Bed Positioning Post Hip Surgery

A
  • Supine with abduction wedge or pillow is recommended in bed.
  • Side-liers should sleep on operated side if tolerable
  • When sleeping on non-op side, keep legs abducted with abd wedge or large pillows supported operated leg to prevent hip abd and rotation.
  • To get out of bed, initially, may be easier to observe precautions if moving toward non-op leg
  • May use leg-lifter or trapeze bar overhead (wean off bar for d/c)
  • To go supine-sit EOB, support upper body on elbows, then move LEs to side of bed in small increments, following with trunk and UEs. Lower legs out of bed and push trunk to sitting.
  • If posterior surgery was used, client should not flex hip more than 90˚. Can extend knee out front to lessen hip flex and widen hip angle.
31
Q

Biologic Fixation

A

Method used to secure prostheses by bony in-growth in hip replacement; hybrid technique used in younger people; acetabular socket not cemented but femoral component is. Increases the strength of fixation and can decrease possibility of loosened part. New bone grows into openings in prosthesis, securing it to bone. Can be used for both components.
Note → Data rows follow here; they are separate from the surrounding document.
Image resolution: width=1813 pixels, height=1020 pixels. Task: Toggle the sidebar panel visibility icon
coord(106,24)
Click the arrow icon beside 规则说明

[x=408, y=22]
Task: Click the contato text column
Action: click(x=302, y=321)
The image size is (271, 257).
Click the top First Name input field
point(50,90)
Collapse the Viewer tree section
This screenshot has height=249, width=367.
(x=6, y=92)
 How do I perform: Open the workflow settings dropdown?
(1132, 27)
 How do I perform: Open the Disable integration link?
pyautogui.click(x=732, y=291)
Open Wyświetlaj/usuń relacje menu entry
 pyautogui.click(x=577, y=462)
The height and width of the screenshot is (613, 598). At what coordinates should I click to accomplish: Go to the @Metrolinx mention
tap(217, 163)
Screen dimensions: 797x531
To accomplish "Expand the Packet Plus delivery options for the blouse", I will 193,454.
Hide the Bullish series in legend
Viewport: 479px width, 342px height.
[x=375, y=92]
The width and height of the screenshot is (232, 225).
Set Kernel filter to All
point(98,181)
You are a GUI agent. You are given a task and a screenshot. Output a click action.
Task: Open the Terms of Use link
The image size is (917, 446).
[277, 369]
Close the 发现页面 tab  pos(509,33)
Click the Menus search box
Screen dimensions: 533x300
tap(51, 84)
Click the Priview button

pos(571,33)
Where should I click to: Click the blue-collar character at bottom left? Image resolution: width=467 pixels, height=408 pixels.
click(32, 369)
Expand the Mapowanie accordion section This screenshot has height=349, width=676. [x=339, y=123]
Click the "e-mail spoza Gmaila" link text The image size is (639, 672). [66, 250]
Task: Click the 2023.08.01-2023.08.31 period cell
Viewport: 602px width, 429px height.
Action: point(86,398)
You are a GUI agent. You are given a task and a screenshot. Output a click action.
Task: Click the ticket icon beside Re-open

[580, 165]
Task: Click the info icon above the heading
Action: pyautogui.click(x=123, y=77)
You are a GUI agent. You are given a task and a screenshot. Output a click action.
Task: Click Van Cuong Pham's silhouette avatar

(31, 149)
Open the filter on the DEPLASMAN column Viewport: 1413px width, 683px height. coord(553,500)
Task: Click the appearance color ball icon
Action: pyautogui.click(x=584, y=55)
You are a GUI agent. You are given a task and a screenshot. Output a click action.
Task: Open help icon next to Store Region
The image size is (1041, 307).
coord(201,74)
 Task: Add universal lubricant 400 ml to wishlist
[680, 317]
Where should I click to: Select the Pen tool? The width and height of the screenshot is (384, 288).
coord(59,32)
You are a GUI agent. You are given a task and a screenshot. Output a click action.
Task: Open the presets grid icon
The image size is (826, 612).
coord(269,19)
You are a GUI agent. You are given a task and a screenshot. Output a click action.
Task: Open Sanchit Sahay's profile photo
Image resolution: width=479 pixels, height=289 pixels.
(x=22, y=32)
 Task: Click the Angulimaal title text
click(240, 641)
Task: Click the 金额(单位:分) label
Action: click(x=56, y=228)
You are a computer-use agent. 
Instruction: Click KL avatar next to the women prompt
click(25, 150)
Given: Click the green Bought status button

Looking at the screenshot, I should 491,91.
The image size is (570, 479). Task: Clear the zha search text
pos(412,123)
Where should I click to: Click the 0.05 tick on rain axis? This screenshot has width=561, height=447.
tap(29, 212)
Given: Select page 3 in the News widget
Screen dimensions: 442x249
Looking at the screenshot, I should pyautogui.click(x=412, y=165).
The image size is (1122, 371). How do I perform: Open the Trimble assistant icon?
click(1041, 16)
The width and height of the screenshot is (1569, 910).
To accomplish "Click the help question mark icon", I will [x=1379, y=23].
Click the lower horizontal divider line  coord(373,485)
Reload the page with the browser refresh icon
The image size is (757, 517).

Identical post-op precautions to traditional THR, but may have addtl weight bearing restrictions.

32
Q

Osteoporosis - Most Compromised Bones

A
  • Vertebral bodies
  • Neck of femur
  • Humerus
  • Distal end of radius

(These have the most decreased bone density.)

33
Q

OT Role in Fall Prevention

A

Provide education and training: teach adaptive strategies; make environmental recommendations; explore community resources; teach exercises that address strength, mobility, and balance. Provide client/family with info on community programs such as CDC’s Stopping Elderly Accidents, Deaths and Injuries (STEADI) Program.